What then of the great numbers of those who deviate in various degrees below the average in capacity for learning? The social order needs and will utilize their services. The economics of their presence in the republic is not a much more difficult problem than under other forms of government. It is the politics of their presence that causes concern under a democracy; for they are enfranchised, yet without learning they are political dependents. They stand at the mercy of any catch word tossed at them, with results which have raised on every hand an earnest searching of democracy.

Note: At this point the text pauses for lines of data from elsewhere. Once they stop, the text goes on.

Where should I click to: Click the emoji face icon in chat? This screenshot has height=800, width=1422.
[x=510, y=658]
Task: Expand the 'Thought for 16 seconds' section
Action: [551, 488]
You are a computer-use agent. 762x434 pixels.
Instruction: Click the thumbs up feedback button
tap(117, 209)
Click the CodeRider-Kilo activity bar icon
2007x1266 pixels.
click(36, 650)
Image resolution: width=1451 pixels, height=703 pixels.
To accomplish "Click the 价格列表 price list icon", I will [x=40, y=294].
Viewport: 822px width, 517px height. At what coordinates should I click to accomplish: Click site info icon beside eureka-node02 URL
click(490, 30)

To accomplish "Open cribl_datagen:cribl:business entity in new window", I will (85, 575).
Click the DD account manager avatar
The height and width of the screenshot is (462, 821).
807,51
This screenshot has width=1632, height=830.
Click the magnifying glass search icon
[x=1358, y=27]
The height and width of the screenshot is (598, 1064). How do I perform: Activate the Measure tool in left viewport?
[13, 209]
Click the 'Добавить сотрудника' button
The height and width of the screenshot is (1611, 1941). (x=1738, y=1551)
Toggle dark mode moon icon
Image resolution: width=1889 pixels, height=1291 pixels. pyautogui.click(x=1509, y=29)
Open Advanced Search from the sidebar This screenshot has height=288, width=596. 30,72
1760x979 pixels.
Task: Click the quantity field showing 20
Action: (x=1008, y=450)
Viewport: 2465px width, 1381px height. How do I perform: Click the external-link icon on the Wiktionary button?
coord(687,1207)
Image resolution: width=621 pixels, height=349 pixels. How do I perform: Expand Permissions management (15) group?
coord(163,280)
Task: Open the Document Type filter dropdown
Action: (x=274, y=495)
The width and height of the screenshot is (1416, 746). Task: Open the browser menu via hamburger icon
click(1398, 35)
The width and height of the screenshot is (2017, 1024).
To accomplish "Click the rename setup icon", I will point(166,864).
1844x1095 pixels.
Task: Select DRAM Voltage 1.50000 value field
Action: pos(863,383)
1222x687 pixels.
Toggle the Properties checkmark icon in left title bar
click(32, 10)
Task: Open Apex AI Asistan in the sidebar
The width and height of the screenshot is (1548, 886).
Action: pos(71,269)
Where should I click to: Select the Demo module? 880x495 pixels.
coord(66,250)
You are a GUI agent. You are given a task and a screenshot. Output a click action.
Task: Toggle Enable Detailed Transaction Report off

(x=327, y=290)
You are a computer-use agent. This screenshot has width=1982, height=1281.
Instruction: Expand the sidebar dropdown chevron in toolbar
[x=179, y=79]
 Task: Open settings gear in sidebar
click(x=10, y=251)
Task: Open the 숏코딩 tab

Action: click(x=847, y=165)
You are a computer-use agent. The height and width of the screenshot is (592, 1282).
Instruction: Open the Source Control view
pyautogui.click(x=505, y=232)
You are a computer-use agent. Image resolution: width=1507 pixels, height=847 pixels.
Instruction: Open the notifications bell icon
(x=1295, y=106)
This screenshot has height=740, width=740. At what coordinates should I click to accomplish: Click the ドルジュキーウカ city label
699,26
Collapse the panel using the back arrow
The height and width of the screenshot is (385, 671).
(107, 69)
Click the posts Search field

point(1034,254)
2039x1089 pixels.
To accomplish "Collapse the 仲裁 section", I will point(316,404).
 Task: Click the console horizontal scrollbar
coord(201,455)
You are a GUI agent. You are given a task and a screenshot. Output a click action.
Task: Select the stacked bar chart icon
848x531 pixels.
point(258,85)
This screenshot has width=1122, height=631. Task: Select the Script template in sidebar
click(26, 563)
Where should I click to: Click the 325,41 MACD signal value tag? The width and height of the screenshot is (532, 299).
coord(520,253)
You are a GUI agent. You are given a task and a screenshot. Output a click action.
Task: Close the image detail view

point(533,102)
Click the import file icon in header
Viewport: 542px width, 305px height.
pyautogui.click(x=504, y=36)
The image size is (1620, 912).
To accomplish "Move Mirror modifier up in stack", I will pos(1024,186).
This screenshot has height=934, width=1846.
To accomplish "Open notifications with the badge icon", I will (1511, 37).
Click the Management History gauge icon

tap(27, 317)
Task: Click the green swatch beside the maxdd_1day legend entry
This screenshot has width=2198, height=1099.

For example, this question has been raised: Is it possible for education to prepare the lower half of the distribution curve for self-government? Considering recent discoveries as to the mental capacity which characterizes the lower half of the population when adult, is it possible that education will ever be able to nullify the charlatan influence of demagogues, whose appeal is to prejudice and cupidity? These questions remain unanswered. In the meantime the great experiment of compulsory education is under way. The expense of it is kept down by teaching the children in large groups of thirty to fifty or over, the same lessons, in the same way, at the same time.
What would be the actual money cost of providing for individual differences in capacities, general and special? Few data to answer this question have been furnished. In Winnetka the cost of education is reported as not increased. This condition is doubtless exceptional. As previously stated, the money cost of individualizing education for the feeble-minded has been considerable. We have the figures from Cincinnati, and we derive from them that the cost of educating a feeble-minded child (one falling into the lowest one or two per cent in the distribution of general intelligence) in a special class, is over twice as great per annum as is the cost of educating an average child in the regular grades. For a feeble-minded child in a special class in Cincinnati, during the year 1917 to 1918, the money cost per annum was $83, while for a typical child in the regular grades it was $35.
The increased cost results from the fact that when education is individualized, the number of pupils occupying a room and taught by a teacher is about fifteen, instead of the regular number of thirty to fifty. If, roughly, 20 per cent of all pupils deviate from the typical so extremely as to require a considerable amount of individual instruction for their welfare, it is difficult to see how they may be well served without a considerable increase in the money cost of education.
Can the public afford to pay more than it now does? Investigations to answer this question are under way on a large scale. We need to know what our country can now pay, in order that we as educators may not commit the folly on the one hand of urging unwarrantable expenditure, nor on the other hand of failing to ask the appropriation of all that can be spared for the development of individual capacity in the nation’s children.
VII. THE PROBABLE REWARDS OF INDIVIDUALIZING EDUCATION
Even the money returns from scientifically differentiated education would probably be great, aside from the increase in children’s happiness, in teachers’ enjoyment, and in adults’ satisfaction. The tangible values of individualized training might be nearly as great as its intangible values.
When we reflect closely upon the source of wealth, we see that it comes from the attack of intellect upon the environment. Apes have no wealth. Man has wealth only in so far as he acts upon selective thinking in regard to his environment. A society gains wealth only in so far as it permits and encourages the use of innate capacities for attack upon the environment, which lie unequally distributed throughout the juvenile population. Any theory of wealth that fails to ground itself upon this fact will but destroy those who seek to practice it.
No nation has ever yet shown what the full reward might be of adapting education to individual differences. Such a demonstration has been impossible hitherto, if for no other reason than that there was no known method of gauging children’s abilities scientifically.
In the older social orders, where education was or is caste-bound, it is highly probable that on the whole education was and is more fairly adapted to individual differences than it is with us. Those barbarians who had much capacity for abstract thinking achieved by trial and success high-caste status, of which they ultimately became conscious. The aristocracy of older countries was not established by forces outside of human nature. The nobles were in the first place those who rose to power because they were stronger, more enduring, and more capable of thinking than average men. Caste grew out of human nature itself. The majority of the nobles’ children were capable by heredity of abstract thinking, and of acquiring the education, which came finally through centuries to be provided for them. The majority of those who failed to achieve high-caste status before it became recognized as such were doubtless chiefly individuals who produced descendants, on the average ill adapted to profit from the kind of education established for the children of the higher castes.